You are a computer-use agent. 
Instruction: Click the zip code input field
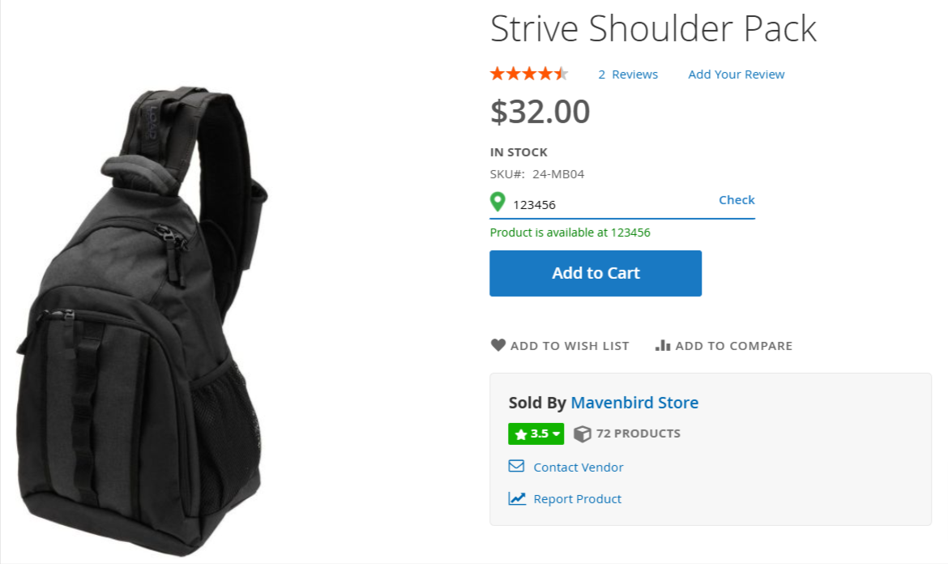[611, 204]
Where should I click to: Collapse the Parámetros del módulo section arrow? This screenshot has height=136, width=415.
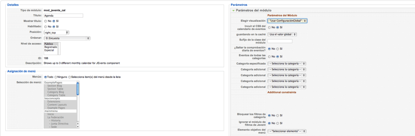click(234, 11)
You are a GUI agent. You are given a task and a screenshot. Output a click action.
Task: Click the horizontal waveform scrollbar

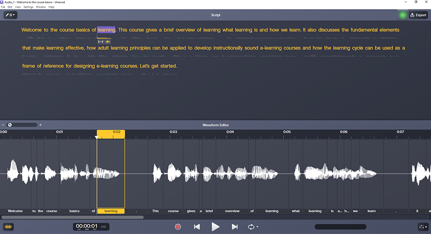(x=73, y=217)
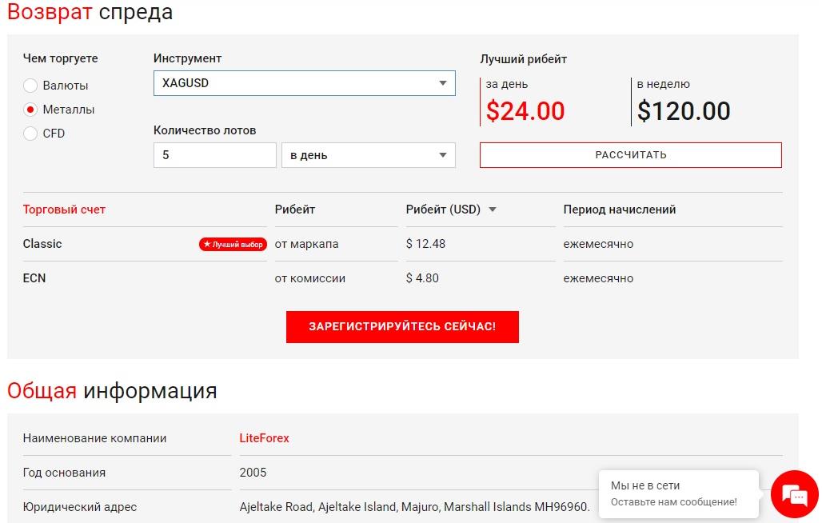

• TASK STATEMENT: Only lines with the word "agent" belong in the answer; copy each of them from the material above.

• ANSWER TO THIS EXERCISE:
You are a computer-use agent. 
You are a GUI agent. You are given a task and a screenshot. Output a click action.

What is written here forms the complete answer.